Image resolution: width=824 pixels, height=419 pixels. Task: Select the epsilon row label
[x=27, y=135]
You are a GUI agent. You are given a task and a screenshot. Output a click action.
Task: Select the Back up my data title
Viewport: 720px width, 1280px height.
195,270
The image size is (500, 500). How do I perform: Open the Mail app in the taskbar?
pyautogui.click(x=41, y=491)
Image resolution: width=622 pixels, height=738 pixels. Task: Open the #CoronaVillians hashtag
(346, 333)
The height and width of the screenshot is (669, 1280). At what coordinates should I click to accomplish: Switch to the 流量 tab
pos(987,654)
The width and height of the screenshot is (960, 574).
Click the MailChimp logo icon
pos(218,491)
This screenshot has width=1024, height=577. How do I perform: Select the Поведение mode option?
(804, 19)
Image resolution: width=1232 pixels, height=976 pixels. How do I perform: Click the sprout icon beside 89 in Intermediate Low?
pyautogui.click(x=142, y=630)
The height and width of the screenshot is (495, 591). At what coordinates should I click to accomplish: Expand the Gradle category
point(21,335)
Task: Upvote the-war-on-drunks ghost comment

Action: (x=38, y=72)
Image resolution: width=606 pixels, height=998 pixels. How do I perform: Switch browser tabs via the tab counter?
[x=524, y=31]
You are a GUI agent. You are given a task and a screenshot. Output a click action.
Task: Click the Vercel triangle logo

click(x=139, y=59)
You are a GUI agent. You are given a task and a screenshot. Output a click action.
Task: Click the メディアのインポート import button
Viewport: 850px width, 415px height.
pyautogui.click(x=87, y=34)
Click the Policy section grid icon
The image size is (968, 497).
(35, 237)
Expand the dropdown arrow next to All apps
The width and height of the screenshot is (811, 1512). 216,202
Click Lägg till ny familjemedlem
·····
* _WRITTEN REQUEST_: Find every line in the listing above that contains the string "size", treating uppercase and lowercase as different, and copy each of those lines.

* _FULL SOLUTION_:
The image size is (500, 500). How do I perform: Open the Mail app in the taskbar?
The image size is (968, 497).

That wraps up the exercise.